- [Job A]: In the film list, reproduce everything from "The Best Years" down to "satisfyingly slimey role.", substituting "civilian life" for "peacetime".
- [Job B]: According to the film list, what gave rise to the whole concept of The Best Years of Our Lives?
- [Job C]: Continue the list of favorite films from the point where it stops.

- [Excerpted text]:
------------

1.
Citizen Kane -- simply because it's the best film ever made. Best camera work, best lighting, great story, tremendous cast mostly future classic stars then new to the movies, great scenes and images, and imaginitively approached from the perspective of a reporter on assignment to bring back the story of what made this "great man" tick. A rare delight from start to finish.
2.
Double Indemnity -- probably the best of the film noir, with a great cast featuring the underappreciated Fred McMurray in one of the rare villian roles that he did so well. Also the always great Edward G. Robinson. And the toughest of the tough broads from that era, Barbara Stanwick. Based on a Cain mystery story. A great script with great performances.
3.
The Best Years of Our Lives --One of the few films to look at soldiers returning from war and trying to adjust to peacetime. The whole concept came from a collection of photos of returning veterans in a popular magazine at the end of World War II. Great cast with the always first-rate Fredrick March with Mryna Loy as his wife; and the often underappreciated Dana Andrews in possibly their best roles ever. Yet the real star is an ex-GI who really did lose his hands in a training accident and became the only actor (at least at that time) to receive 2 Oscars for one role. Plus songwriter-great Hoagy Carmichael is one of the supporting actors, along with the always "slutty" Virginia May, and Steve Cochran, in a small but satisfyingly slimey role.
4.

------------

- [Recorded data]:
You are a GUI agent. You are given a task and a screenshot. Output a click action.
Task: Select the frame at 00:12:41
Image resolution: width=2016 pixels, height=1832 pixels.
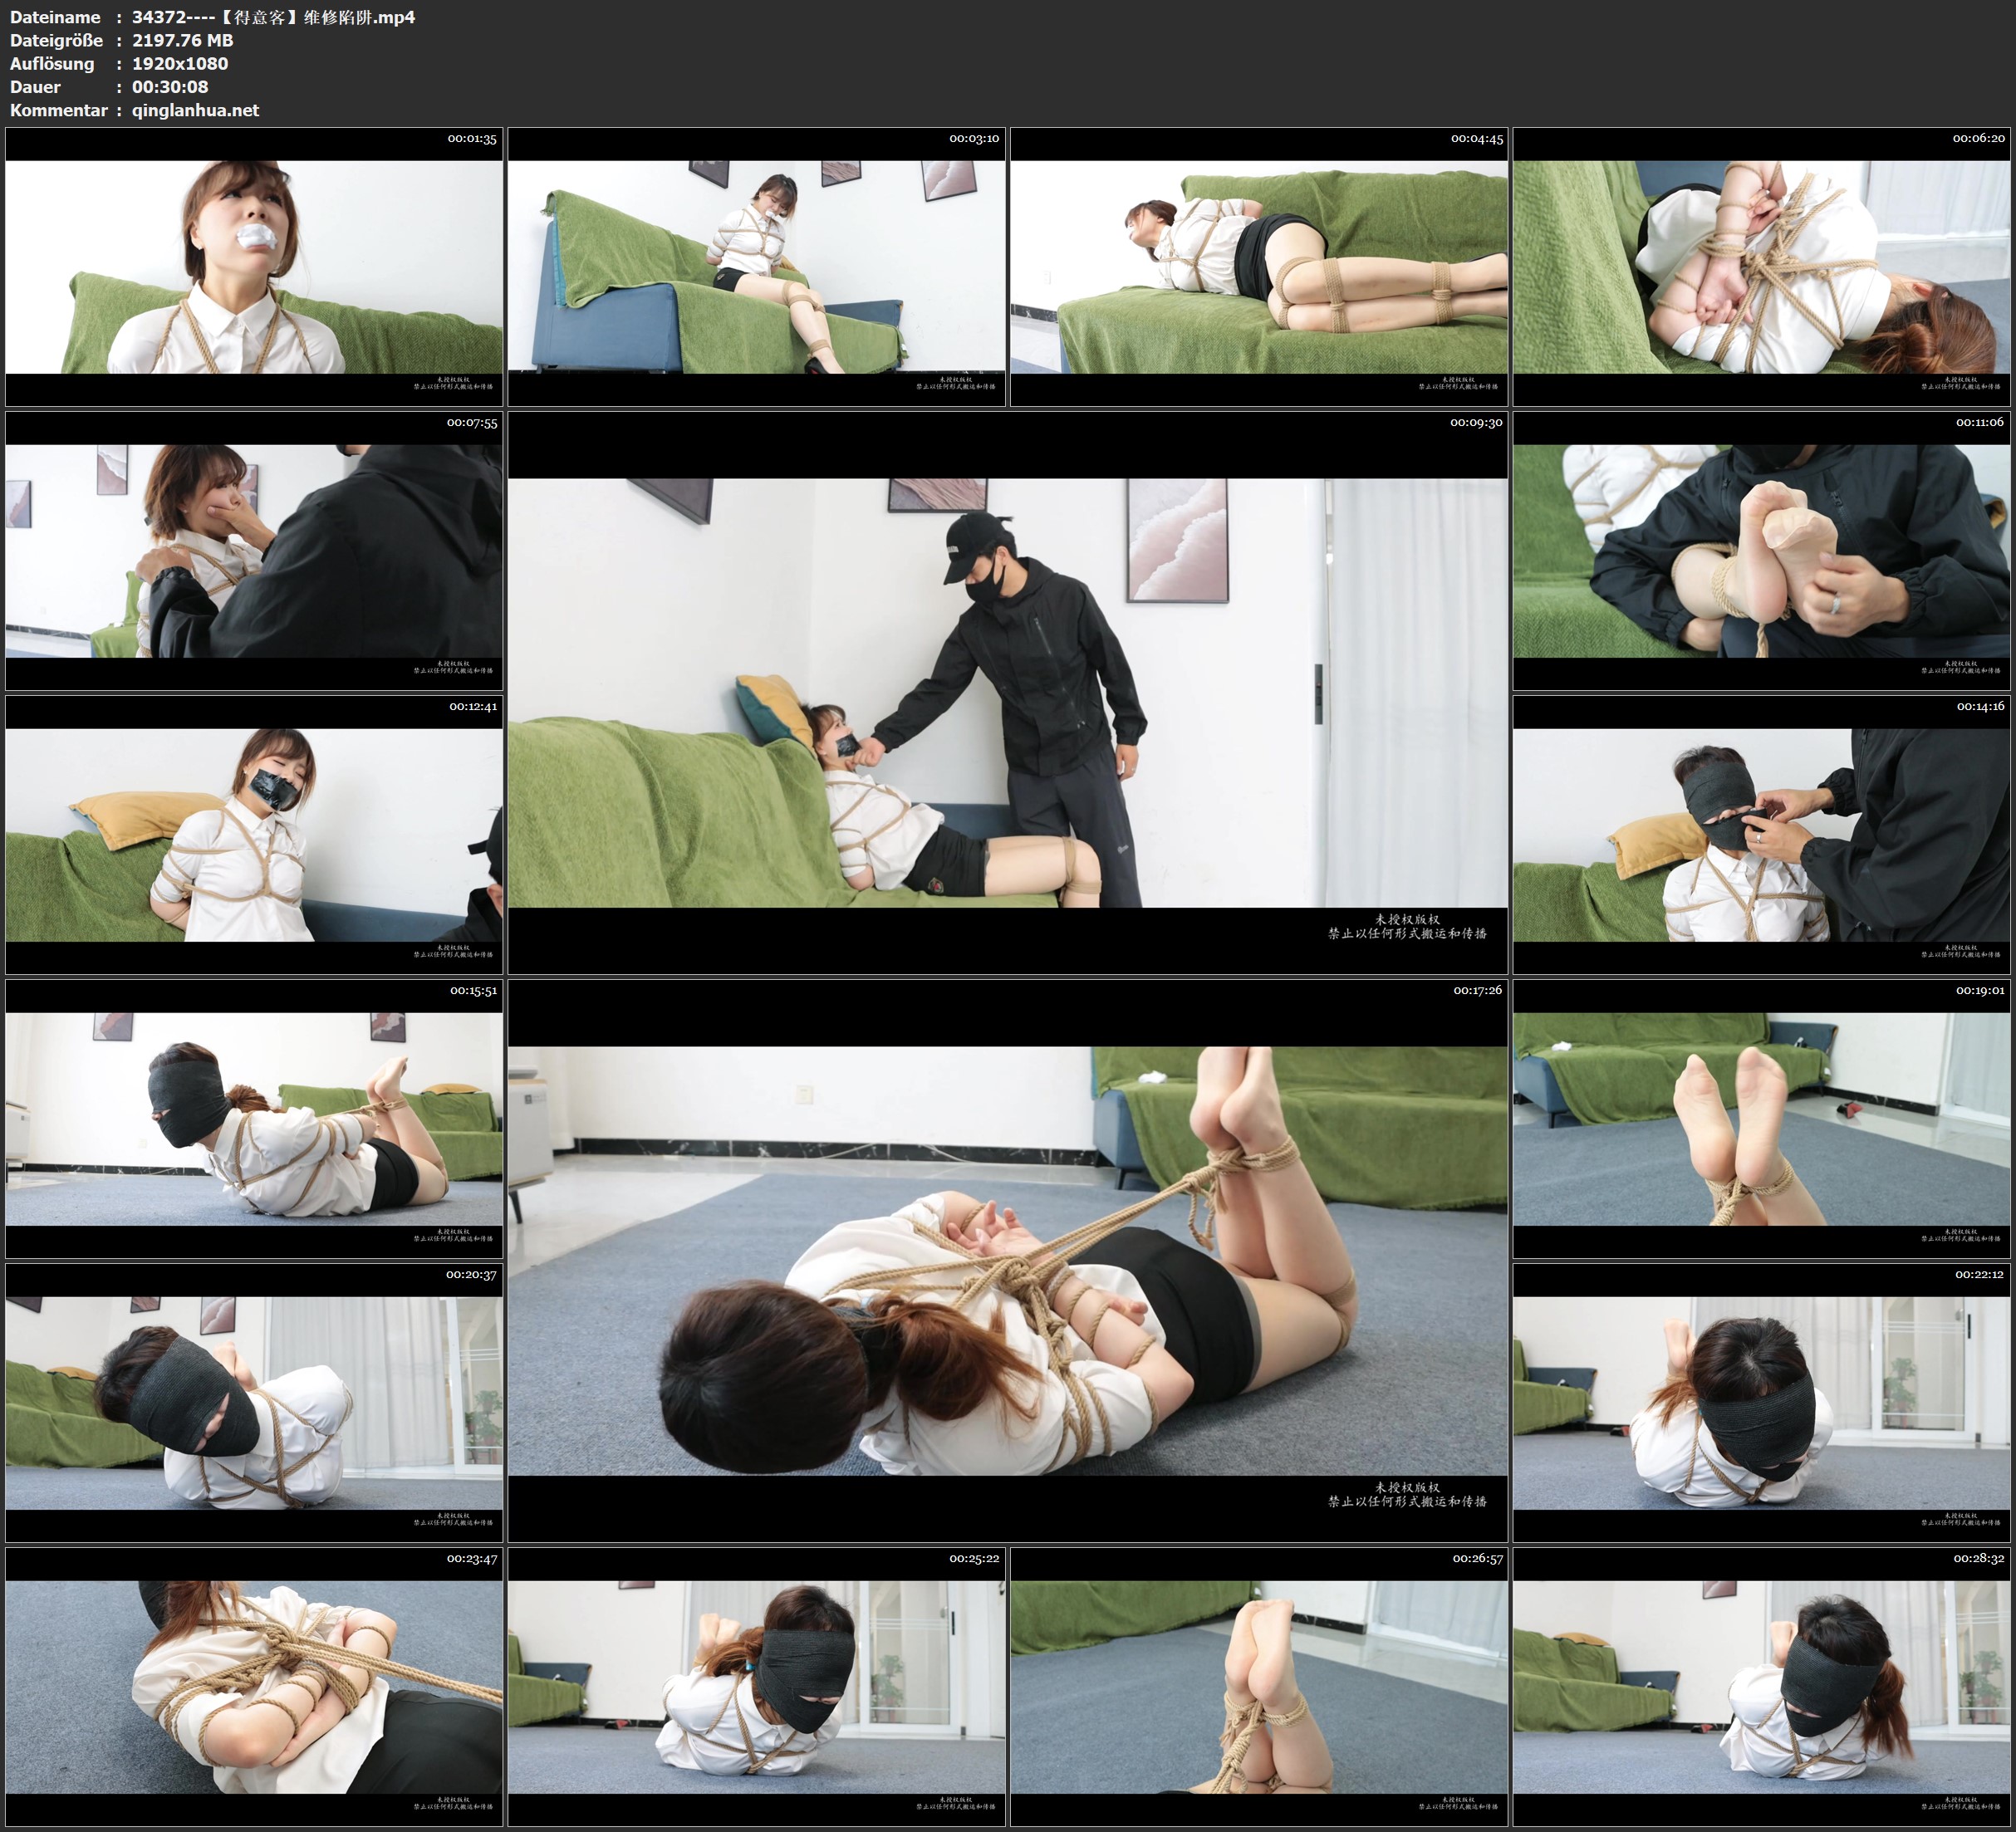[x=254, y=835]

------------

- [Exercise result A]:
The Best Years of Our Lives --One of the few films to look at soldiers returning from war and trying to adjust to civilian life. The whole concept came from a collection of photos of returning veterans in a popular magazine at the end of World War II. Great cast with the always first-rate Fredrick March with Mryna Loy as his wife; and the often underappreciated Dana Andrews in possibly their best roles ever. Yet the real star is an ex-GI who really did lose his hands in a training accident and became the only actor (at least at that time) to receive 2 Oscars for one role. Plus songwriter-great Hoagy Carmichael is one of the supporting actors, along with the always "slutty" Virginia May, and Steve Cochran, in a small but satisfyingly slimey role.

- [Exercise result B]: A collection of photos of returning veterans in a popular magazine at the end of World War II.

- [Exercise result C]:
The Treasure of the Sierra Madre--great film directed by John Huston and co-starring his father, Walter, both of whom won Oscars for this film, the only father-son win for the same film ever. It also is probably the best role Tim Holt ever played before becoming just another Saturday afternoon cowboy star. And Bogart's greatest role as the crazed Fred C. Dobbs. Bogart's descent into madness is an amazing performance, yet there are times when Walter Huston steals the screen from him. Barton MacLane has a small but enjoyable part. Shot on location in Mexico, it also introduced Mexican actor Alfonso Bedoyu to US audiences.
5.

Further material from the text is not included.